We thank Faye Calhoun, D.P.A., Kenneth Warren, Ph.D., T-K Li, M.D., and Marcia Scott, Ph.D. of NIAAA who have provided intellectual guidance and support in the South African studies of FASD since 1996. Teresa Alexander and Simone Europa played a vital role in the data collection process. Our deepest thanks are extended to Mayor Herman Bailey, education officials and teachers, and many others in the study community who have hosted and assisted in the research process over the years. Protocols and consent forms were approved by: The University of New Mexico (UNM) 09-97-90-9805, 01-93-86-9808R; UNM School of Medicine, HRRC # 96-209, and 06-199;The University of Cape Town, #101/2004U and Stellenbosch University, Faculty of Health Sciences, # N06/07/129. Active consent for children to participate in all phases of this study was obtained from parents or other legal guardians. Mothers interviewed for maternal risk factors also provided a separate consent for the interview process.
Footnotes
Conflict of interests
None of the authors have any conflicts of interest to declare.
Contributors
Philip May was the principle investigator of the NIH grant that funded this research and he, along with assistance from Julie Hasken, was the major writer and final editor of all drafts.
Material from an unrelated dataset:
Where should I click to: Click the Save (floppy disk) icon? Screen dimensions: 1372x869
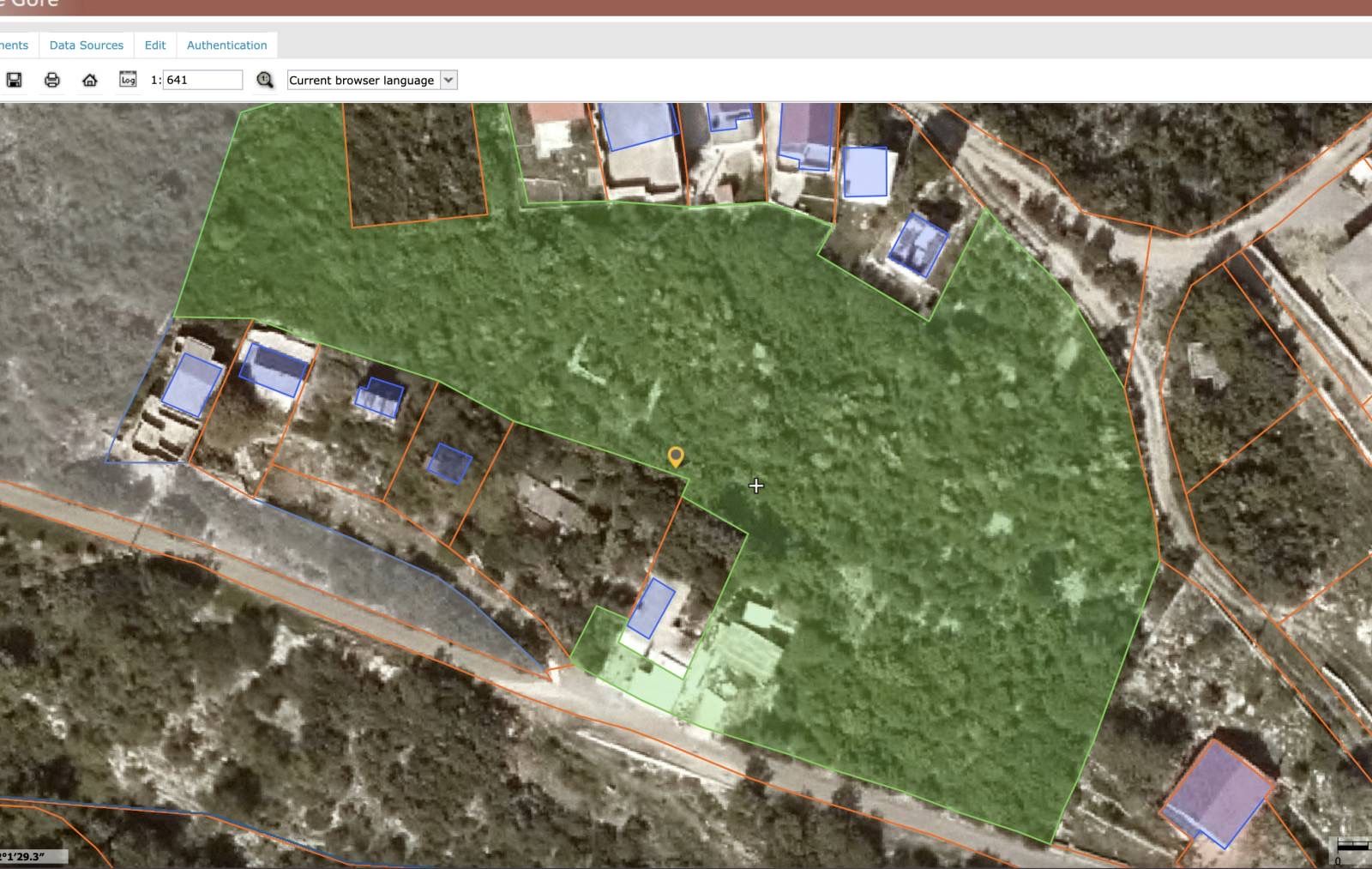click(x=14, y=80)
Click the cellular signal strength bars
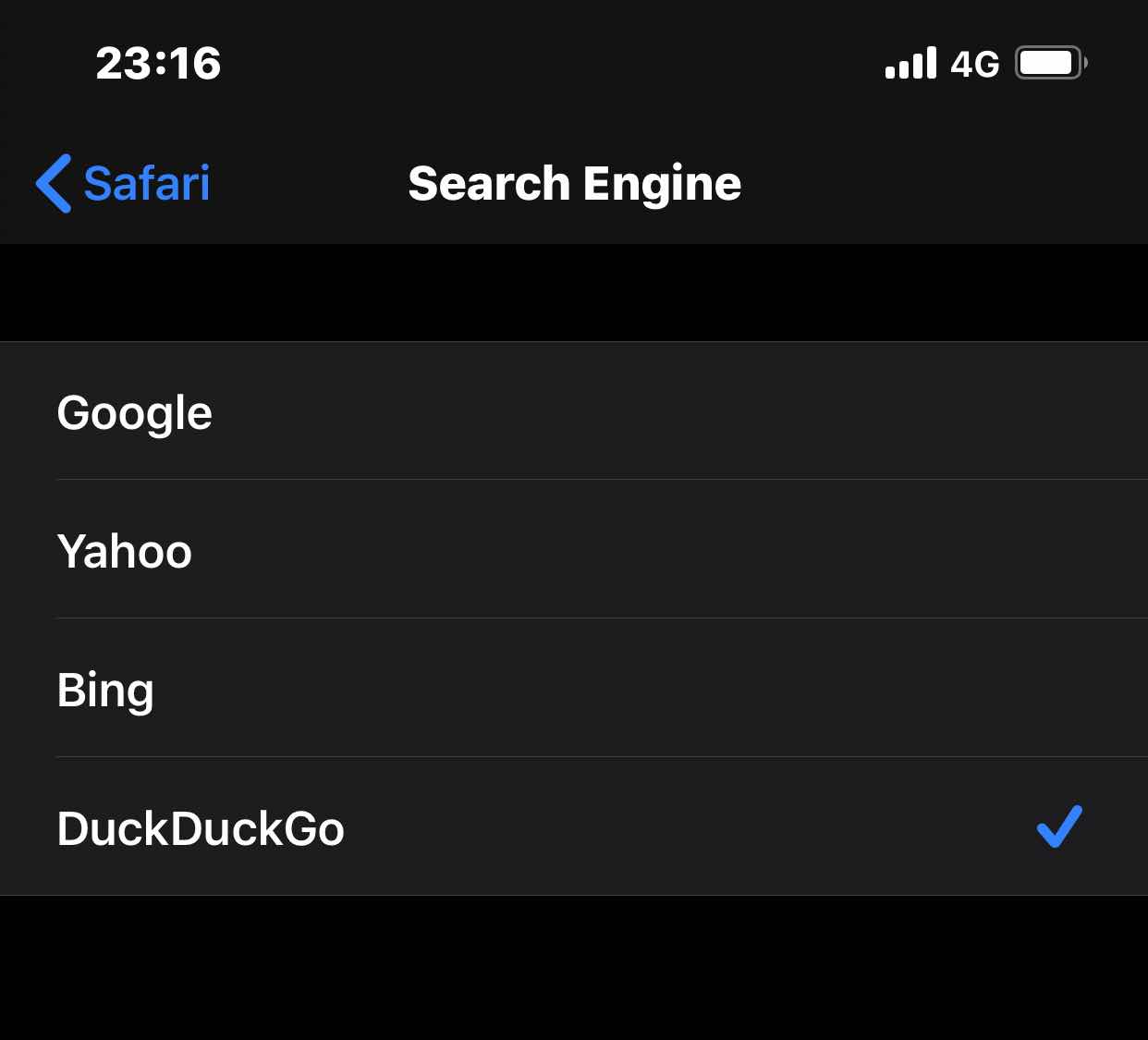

Jason Blankenship, Barbara Tabachnick, Wendy Kalberg, and David Buckley all played major roles in data analysis and preparation of text for the methods and results sections. Anna-Susan Marais, Jan Gossage, Belinda Joubert, Marise Cloete, Ronel Barnard, Marlene De Vries, Charles Parry, and Soraya Seedat all collected and managed all data in the field and in program offices in both South Africa and the USA. Luther Robinson, Melanie Manning, and Gene Hoyme generated all dysmorphology data and made final diagnoses of the children in the field. Colleen Adnams directed and supervised all of the cognitive and behavioral testing and initial analyses used in the diagnostic process. Soraya Seedat and Charles Parry are the South African co-investigators who oversaw all study activities in South Africa both in the field and Stellenbosch University. Each author read, edited, contributed to, and approved various drafts of the manuscript.